Я был озадачен и мучительно пытался представить себе людей, поющих в небесах, ангелами на ее картинках.
Прижав меня к себе, бабушка продолжала:
— Дяде Чарли не встретилась в жизни хорошая женщина, вот в чем беда. Вам бы только ла-ла-ла, молокососы, а по счетам нужно платить!
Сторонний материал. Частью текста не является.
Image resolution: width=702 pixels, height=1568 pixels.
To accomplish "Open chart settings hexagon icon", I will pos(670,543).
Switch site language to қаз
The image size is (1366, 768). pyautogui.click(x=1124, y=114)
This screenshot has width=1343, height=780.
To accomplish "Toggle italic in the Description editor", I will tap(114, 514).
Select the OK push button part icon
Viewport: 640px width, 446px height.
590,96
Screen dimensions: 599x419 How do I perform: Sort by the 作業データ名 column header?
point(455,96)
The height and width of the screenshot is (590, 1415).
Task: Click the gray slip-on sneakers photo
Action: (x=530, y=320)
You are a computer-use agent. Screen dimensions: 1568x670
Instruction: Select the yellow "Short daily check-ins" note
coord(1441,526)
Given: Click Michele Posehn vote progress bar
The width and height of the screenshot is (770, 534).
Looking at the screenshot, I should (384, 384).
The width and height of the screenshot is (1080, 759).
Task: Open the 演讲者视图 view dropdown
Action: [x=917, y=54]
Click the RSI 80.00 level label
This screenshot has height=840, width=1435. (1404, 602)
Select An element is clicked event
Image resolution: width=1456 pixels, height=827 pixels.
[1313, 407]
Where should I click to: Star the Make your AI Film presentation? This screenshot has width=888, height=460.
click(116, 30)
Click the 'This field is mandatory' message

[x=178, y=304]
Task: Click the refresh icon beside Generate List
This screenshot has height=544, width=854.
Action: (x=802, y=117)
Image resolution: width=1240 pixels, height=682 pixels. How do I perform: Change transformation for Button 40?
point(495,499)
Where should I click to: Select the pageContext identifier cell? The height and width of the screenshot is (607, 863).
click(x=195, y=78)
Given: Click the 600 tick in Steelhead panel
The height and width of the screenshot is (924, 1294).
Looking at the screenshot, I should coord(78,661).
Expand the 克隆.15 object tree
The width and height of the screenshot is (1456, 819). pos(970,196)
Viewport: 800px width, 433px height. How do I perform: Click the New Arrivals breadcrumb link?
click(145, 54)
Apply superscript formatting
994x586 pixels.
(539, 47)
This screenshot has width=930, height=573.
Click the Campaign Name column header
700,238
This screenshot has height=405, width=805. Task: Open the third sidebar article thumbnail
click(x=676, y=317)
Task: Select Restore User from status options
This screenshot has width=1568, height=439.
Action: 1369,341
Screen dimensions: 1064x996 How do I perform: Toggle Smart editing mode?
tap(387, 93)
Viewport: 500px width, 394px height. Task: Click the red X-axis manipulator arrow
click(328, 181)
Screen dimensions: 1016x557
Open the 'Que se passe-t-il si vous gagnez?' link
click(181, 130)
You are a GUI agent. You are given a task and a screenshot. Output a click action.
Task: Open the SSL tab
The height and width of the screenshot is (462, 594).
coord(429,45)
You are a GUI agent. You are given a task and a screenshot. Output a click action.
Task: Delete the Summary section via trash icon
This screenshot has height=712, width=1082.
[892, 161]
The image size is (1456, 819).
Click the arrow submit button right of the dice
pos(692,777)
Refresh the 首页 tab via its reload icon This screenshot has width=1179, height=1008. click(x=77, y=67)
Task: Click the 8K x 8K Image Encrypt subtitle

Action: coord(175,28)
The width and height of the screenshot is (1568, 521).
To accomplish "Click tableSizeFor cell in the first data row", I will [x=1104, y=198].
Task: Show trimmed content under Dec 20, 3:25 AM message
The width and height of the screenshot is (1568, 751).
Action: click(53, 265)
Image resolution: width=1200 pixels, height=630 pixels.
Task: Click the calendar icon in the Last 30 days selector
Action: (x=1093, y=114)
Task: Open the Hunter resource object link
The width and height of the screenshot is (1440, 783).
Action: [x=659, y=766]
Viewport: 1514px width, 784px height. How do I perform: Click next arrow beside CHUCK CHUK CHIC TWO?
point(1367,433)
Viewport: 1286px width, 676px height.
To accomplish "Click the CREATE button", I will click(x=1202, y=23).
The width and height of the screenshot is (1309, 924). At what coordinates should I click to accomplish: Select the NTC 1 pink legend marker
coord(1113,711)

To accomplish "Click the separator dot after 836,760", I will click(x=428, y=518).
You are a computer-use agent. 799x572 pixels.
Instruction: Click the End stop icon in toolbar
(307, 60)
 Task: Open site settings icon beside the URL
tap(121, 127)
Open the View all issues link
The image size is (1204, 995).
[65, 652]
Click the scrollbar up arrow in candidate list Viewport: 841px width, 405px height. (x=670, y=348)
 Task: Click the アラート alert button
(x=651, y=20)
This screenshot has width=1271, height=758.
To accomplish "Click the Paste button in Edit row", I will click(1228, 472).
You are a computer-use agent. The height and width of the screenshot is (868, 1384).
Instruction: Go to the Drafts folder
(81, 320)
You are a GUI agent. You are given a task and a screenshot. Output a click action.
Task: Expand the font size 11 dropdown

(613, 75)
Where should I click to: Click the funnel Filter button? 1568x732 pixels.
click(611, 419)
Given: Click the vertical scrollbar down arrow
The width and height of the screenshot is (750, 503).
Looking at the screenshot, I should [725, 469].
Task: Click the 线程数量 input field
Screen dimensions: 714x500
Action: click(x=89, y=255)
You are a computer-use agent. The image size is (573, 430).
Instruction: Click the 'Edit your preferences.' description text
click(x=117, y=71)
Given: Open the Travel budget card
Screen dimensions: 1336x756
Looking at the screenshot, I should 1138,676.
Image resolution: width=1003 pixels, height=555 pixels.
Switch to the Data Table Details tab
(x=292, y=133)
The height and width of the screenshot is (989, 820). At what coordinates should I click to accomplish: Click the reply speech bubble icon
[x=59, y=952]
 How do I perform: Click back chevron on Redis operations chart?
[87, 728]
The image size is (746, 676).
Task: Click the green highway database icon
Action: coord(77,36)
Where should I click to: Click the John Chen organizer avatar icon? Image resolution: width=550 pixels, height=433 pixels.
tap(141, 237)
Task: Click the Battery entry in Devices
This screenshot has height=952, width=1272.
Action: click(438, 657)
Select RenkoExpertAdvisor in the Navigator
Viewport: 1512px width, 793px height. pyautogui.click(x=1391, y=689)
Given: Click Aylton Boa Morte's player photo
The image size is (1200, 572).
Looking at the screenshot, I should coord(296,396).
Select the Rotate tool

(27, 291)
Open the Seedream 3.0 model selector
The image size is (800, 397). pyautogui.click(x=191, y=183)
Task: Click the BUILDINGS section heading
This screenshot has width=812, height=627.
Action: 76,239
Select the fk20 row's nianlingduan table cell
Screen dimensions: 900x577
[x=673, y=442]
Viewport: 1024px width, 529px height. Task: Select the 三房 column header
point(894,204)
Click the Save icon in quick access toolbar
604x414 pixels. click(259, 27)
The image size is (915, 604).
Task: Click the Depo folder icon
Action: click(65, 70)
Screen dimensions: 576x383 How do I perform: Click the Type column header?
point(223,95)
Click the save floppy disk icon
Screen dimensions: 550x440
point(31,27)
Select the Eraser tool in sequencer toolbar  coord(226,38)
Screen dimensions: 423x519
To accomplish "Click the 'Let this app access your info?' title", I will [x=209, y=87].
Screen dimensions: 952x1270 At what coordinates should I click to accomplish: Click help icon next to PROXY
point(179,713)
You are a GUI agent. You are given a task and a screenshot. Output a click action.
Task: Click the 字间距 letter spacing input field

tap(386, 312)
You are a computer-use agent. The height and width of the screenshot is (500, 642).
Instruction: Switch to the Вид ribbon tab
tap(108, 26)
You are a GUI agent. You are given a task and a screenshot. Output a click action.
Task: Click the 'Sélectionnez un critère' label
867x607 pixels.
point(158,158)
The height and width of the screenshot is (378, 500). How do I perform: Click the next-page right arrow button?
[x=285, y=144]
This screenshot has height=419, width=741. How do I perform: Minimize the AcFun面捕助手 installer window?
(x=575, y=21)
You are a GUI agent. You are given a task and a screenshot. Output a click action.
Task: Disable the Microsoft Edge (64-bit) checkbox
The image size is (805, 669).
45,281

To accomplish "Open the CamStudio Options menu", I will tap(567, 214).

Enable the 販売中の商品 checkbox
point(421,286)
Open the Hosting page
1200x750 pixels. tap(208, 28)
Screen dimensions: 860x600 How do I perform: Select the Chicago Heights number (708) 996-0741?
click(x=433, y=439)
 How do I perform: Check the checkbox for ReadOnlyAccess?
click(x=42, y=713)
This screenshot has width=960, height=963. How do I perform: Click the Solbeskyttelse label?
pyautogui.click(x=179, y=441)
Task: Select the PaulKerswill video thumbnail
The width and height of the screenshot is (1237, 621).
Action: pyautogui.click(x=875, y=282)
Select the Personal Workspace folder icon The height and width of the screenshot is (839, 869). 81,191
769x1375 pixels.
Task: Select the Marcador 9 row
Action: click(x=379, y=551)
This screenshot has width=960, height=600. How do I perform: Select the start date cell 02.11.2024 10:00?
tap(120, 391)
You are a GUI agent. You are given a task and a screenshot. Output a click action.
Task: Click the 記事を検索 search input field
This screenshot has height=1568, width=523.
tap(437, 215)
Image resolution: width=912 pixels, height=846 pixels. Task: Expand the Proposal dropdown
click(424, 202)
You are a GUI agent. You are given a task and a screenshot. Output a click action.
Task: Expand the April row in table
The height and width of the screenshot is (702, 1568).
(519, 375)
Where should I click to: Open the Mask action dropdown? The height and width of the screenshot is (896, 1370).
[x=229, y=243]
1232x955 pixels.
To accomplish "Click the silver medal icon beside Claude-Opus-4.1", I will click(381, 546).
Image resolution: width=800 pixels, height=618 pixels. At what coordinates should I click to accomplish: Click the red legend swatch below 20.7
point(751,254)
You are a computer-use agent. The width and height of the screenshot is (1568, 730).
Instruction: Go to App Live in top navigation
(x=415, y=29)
Так ничего и не поняв, я сдался и обиделся на бабушку. Я прекрасно знал — она не давала мне об этом забыть, — что я был ей в тягость, хотя, конечно, она и целовала меня, и всячески суетилась возле, когда меня собирали в церковь или я делал что-то приятное для нее, например, вытирал пыль без ее просьбы или помогал найти наперсток, который она без конца теряла. (Да, она постоянно что-то теряла, и это заставляло отца глубоко вздыхать и качать головой.) Вообще-то я был послушным ребенком, во всяком случае, я очень старался, но порою бывал невыносим. Теперь-то я понимаю, что оправдывал присутствие бабушки в нашем доме. Она была слишком старой и бедной, чтобы жить одной, но не могла допустить, чтобы ее считали обузой. Взяв на себя заботу обо мне, она давала возможность маме преподавать в школе, а отцу проводить в полях целые дни. Но я хорошо знаю, что выводил ее из себя, и случалось порою — особенно когда родители уезжали из дома по вечерам, — я досаждал ей как только мог.
Я ненавидел те вечера, когда родители оставляли меня, а сами уезжали на собрания фермеров, если мы жили дома, или на певческие праздники, если мы бывали в Ремсене. Я знал, что, конечно, со мной ничего не случится — я умел даже немножко отвлечь себя, — но ночь за окнами большого старого дома в Ремсене была темнее, чем обычно, и ни родителей, ни бабушки не было рядом, и их нельзя было позвать, и они не могли прийти сверху или из уютной, залитой мягким светом гостиной. Мельница, которую я так любил днем, после наступления темноты из окна кухни дядюшки Эда казалась зловещей, и чудилось, что она надвинулась на дом, закрывая, словно необъятный надгробный камень, свет звезд. Часы на кухонной стене торжественно отбивали секунды: ток… ток… ток… и тишина была такой глубокой, что в кухню доносился даже торопливый, беспокойный бег часов из гостиной — тик-тик, тик-тик. Серые тени подсолнухов из дальнего конца сада смотрели на меня как привидения, а кузница за дорогой чернела пятном на фоне сгустившейся темноты, и сорные травы вокруг нее, казалось, шушукались друг с другом, слушая шум речки, а кузница превращалась в жуткое место, словно там жила баба-яга.
Пока родители одевались, я скулил, слонялся по дому, хныкал, цеплялся за белые фарфоровые ручки дверей.
— Почему мне нельзя ехать с вами? — спрашивал я.
Мама, напряженно глядя в зеркало, подводила карандашом брови. Она была довольно толстая, на мне казалась поразительно красивой. У нее были темно-рыжие волосы.
— Поедешь, когда подрастешь, — отвечал отец; стоя за спиной мамы и вытянув подбородок, он сосредоточенно завязывал галстук. В ванной во весь голос пела бабушка. Она и правда пищит, думал я со злорадством. Как цыпленок. Наконец поняв, что у меня ничего не выйдет, я притворялся, что мне гораздо приятней поесть домашнего печенья тетушки Кейт и послушать истории дядюшки Эда, все же дуясь, чтобы показать, что обиды я не забуду, провожал родителей до двери, не спуская глаз с их довольных лиц и слушая с негодованием, как они громко и радостно прощаются с тетей и дядями. Они уже спускались по деревянным ступеням прохода между домом и большой темной мельницей, здоровались с родственниками, которые приезжали за ними в автомобиле. В машине зажигался свет, дверцы распахивались, и в квадратном островке света я мог видеть, как мои кузены и кузины, взрослые и те, что были лишь чуть-чуть меня постарше, теснились, усаживаясь друг другу на колени. Проход между мельницей и домом наполнялся, как лужа водой, смехом и криками. «Убирай локти, — временами прорывался заботливый и терпеливый голос отца. — Все в порядке, мама. Не суетитесь». Наконец дверцы автомобиля захлопывались, и он, пыхтя и светя фарами, проезжал мимо мельницы, накренясь, словно карета, огибал сад, затем, снова накренясь и брызнув задними фонарями, словно двумя спелыми гранатами, выезжал на дорогу, скользнув светом по деревьям. Когда красные огоньки исчезали из виду, я, стараясь не плакать, поворачивался к дядюшке Эду, и он поднимал меня и нес на своих плечах, словно мешок с мукой, в кухню.